Critics think a new rule would do harm, however.

Sen. Bill Cassidy, R-La., and Rep. Virginia Foxx, R-N.C., sent a letter to the Labor Department in August saying its efforts were “misguided” and risked creating confusion in the marketplace, unwarranted compliance expenses and instability for retirement plans, retirees and savers.

It may be two years or more before a final rule takes effect, due to the typical length of the regulatory process, Borzi said.

There are legal loopholes for rollovers

Here’s why a new rule would be a big deal.

There’s currently a hodgepodge of rules governing how advisors, brokers, insurance agents and others can give financial advice to retirement savers. Different actors are beholden to different rules, some looser than others.

The fiduciary protections for 401(k) investors are generally the highest known to law, attorneys said. They’re governed by the Employee Retirement Income Security Act of 1974.

That generally means investment advice must be given solely in investors’ best interests. Advisors must set aside their own self-interests, and can’t make recommendations to buy a fund, annuity or other investment that pays them a higher commission at the expense of an investor, for example.

It may not cause fewer rollovers, but it will almost certainly cause more thoughtful rollovers.

Fred Reish

partner at law firm Faegre Drinker Biddle & Reath

The singular focus on investors’ best interests “is an extremely significant difference” relative to other investor protections, Oringer said.

However, due to loopholes, rollover advice generally falls outside the purview of those protections, attorneys said.

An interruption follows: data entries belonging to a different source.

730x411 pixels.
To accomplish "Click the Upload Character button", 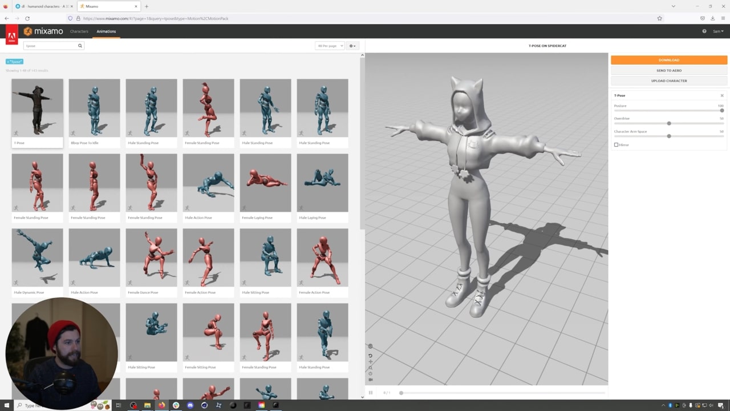I will pos(668,81).
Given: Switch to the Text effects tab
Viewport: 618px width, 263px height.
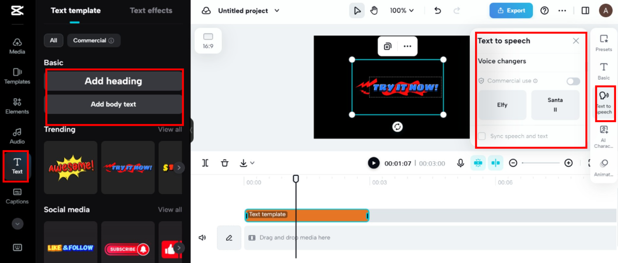Looking at the screenshot, I should [x=150, y=10].
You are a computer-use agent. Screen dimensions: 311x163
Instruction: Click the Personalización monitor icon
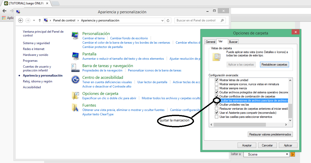point(75,35)
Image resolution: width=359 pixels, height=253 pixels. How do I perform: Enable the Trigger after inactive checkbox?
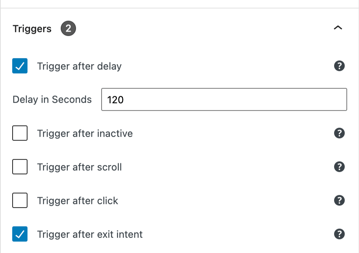[20, 133]
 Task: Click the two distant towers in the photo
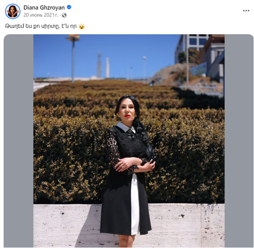(x=103, y=66)
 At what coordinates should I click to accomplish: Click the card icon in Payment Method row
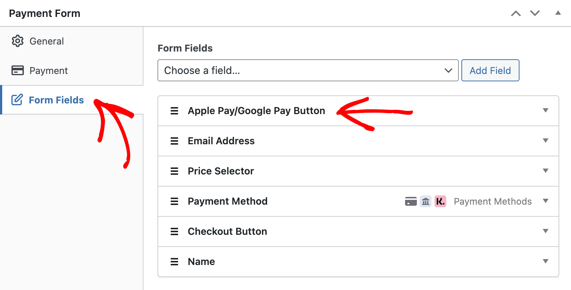tap(411, 201)
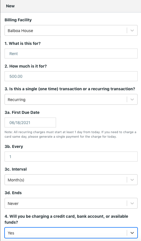Viewport: 141px width, 241px height.
Task: Open the Balboa House facility dropdown
Action: 71,30
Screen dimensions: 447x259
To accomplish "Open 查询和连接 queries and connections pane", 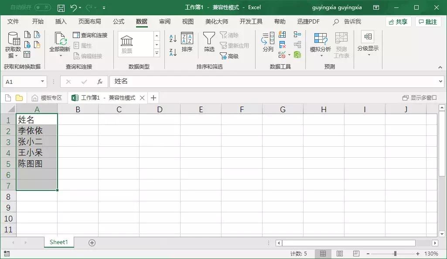I will click(90, 33).
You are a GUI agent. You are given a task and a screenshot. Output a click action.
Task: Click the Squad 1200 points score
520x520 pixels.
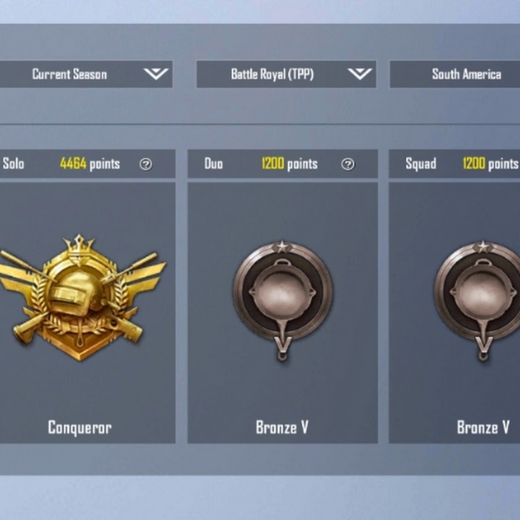(x=491, y=164)
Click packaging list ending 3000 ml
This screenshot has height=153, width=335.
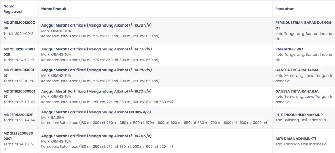pos(155,123)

But the Labor Department may close those loopholes and subject all rollovers to ERISA’s protections.

“All of a sudden, I’d have to care about your best interests when I try to get you to do that rollover,” Oringer said of financial firms and their agents. “That completely changes the way in which I have to behave.”

Among the other big changes: ERISA protections would give investors the right to sue someone in court for bad rollover advice, Reish said.

Currently, that private right of action generally doesn’t apply to investment advisors, brokerage firms, insurers, banks or trust companies — only their respective regulators (and not individual investors) can enforce their rules, Reish said.